Yeah, yeah. I hear you saying "But Dave! Video games should have prepared you for driving if anything. They're good practice." Well, first off, didn't I tell you to shut the hell up? Want me to come over there and give you the frapping of a lifetime? You know I will! Don't give me any of that "I was just suggesting something. There's no need to get violent," crap or any of that "What the hell are you doing in my home, and why aren't you wearing any pants?" crap. I don't want to hear it. You're going to be a good little reader or else you get the hose again. And by "hose" I mean "savage rape and mutilation of your entire ancestry and all living relatives."

Now then, back to my point. Yes, with all the cutting edge 3D driving game technology presented to us in such games as Burnout, Smart Driver and Fear No Evil (not yet released), one would think video games' use as a driver instruction tool should surpass that of the pathetically outdated current method of instruction: the parent.
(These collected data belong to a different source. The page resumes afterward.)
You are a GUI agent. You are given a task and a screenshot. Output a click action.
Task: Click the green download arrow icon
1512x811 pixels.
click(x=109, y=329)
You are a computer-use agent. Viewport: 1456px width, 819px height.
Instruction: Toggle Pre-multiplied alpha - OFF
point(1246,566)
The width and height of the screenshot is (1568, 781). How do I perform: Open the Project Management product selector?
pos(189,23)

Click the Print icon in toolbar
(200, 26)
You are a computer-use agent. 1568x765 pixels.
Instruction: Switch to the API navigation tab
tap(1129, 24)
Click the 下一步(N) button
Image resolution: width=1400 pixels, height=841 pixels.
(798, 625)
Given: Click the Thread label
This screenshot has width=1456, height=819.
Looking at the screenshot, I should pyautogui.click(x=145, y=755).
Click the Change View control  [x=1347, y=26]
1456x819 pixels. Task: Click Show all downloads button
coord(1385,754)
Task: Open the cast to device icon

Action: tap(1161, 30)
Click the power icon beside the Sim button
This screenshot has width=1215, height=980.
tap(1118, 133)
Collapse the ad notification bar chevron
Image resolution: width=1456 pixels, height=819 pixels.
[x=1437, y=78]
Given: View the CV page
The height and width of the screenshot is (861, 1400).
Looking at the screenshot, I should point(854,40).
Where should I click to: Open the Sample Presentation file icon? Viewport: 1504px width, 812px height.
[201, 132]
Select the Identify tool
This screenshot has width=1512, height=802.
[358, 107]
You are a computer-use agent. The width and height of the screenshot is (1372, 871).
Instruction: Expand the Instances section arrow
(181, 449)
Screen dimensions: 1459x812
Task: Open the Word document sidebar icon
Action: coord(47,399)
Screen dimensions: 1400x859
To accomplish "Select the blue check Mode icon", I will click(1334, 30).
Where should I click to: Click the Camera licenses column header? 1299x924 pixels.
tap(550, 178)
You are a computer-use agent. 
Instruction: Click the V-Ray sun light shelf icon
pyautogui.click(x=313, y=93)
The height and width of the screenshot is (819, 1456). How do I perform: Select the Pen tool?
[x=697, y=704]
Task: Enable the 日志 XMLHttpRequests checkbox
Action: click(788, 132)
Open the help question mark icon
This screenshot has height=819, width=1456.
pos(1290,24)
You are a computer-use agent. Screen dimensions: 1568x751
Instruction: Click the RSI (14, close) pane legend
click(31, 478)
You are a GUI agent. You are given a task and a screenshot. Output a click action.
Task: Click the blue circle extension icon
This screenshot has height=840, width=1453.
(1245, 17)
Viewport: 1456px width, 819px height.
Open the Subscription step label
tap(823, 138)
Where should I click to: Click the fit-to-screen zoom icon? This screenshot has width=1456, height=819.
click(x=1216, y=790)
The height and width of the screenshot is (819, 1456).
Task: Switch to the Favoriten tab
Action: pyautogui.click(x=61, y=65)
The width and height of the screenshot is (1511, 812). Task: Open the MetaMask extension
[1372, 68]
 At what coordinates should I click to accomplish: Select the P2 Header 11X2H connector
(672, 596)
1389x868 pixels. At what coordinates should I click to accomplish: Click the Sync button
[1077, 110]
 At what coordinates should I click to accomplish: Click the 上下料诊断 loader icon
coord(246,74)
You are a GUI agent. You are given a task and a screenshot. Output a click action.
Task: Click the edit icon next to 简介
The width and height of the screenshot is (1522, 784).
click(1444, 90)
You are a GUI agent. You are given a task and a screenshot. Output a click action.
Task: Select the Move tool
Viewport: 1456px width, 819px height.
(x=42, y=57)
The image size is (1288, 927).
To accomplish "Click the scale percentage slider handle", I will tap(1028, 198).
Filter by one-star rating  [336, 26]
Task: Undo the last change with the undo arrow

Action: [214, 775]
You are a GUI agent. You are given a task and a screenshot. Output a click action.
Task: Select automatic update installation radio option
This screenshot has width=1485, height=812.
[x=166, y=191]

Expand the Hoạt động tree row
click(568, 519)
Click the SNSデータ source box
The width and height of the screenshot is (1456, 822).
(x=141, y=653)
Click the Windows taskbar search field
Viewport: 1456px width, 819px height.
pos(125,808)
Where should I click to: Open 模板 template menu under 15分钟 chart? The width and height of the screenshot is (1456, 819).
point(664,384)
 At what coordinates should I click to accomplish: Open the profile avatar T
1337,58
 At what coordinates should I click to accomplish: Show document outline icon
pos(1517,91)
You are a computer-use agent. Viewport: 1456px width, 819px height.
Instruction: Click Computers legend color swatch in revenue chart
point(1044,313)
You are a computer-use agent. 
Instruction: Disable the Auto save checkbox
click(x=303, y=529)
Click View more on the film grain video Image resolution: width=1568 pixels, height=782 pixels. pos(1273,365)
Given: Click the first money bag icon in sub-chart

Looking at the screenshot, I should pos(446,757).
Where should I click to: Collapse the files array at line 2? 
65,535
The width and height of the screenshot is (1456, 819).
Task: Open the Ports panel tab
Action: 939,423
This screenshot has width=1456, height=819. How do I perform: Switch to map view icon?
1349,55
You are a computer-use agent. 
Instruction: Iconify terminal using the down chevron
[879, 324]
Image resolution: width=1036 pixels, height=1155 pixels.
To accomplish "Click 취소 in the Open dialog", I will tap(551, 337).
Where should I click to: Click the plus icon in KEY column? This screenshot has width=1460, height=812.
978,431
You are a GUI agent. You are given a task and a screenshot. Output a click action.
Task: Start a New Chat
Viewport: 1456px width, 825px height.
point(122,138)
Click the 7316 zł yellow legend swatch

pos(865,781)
However, underneath video games' sleek apparent teaching abilities, there lies a terrible subliminal longing to "beat the level." In all my years of playing video games it never dawned on me that every aspect of the game's I'd played would cross over to the driving world, but it was so! I now regularly find myself double-tapping all sorts of buttons on my dashboard in hopes that my car will spout a plethora of racial slurs in huttese whenever I pass that little douche puncher Anakin (any other driver on the road). I crash head on into every police car I see in order to try and immediately gain 2 stars so that maybe they'll send the tank and then I can steal that. And on a regular basis, I always shoot for the spinning transparent question mark so maybe I can get the red Koopa shell or that goddamned lightning bolt that Mario always fucking steals before I get a chance. As you can probably guess, the button mashing just activates all sorts of unmentionable gadgets, pops the hood, and changes the radio station; the police ramming usually results in death of some kind, and the spinning transparent question marks are usually just people's floor to ceiling living room windows that surprisingly when I drive through them, don't even get me the lousy banana peel.

Reason B: Lack of invincibility.

As I recently found out, I am not in fact Superman, nor was I even born on fucking Krypton! This makes for some rather dicey accidents when I feel like strapping my body to this or that while my car uses its powers of cruise control to run into me at blinding speeds. I suppose there are some pluses to this. I never have to worry about lasers shooting out of my face and melting my windshield, unless of course I'm Cyclops…which is likely. And all those glowing green Kryptonite cars (I assume they're Kryptonite cars and not you know…hallucinations.) that take it upon themselves to tailgate me on nights when I've taken LSD are pretty much harmless, until they turn into horrible tentacle beasts and everything melts. But that's a different problem altogether.

Reason Zed: Road Rage.

Many different methods exist for coping with Road Rage. This wop employs the "I'm a wop! Take notice of my rediculous vehicular transportation unit! Hey! Piece-a Pizza!" technique.

While I'm normally the nicest and sexiest of guys anyone will ever meet ever, there are times when my Zen master attitude mutates into something resembling Bizarro Santa from Elektrodimensia. When this happens, every word I speak gets the volume turned up until not even the surge protector of Jesus Christ himself (The Jesus-tron 6 kajillion) can save you. I also sprout giant bat-like wings and the car itself explodes in all sorts of impressive special effects, including lens flares. At this point, everyone and every thing who's even thinking about considering going anywhere near what might resemble a road is fair game for smashage.

Oh sorry. Did I say "several"? I meant three. That's several, right? Right. Now stop reading. Stop it!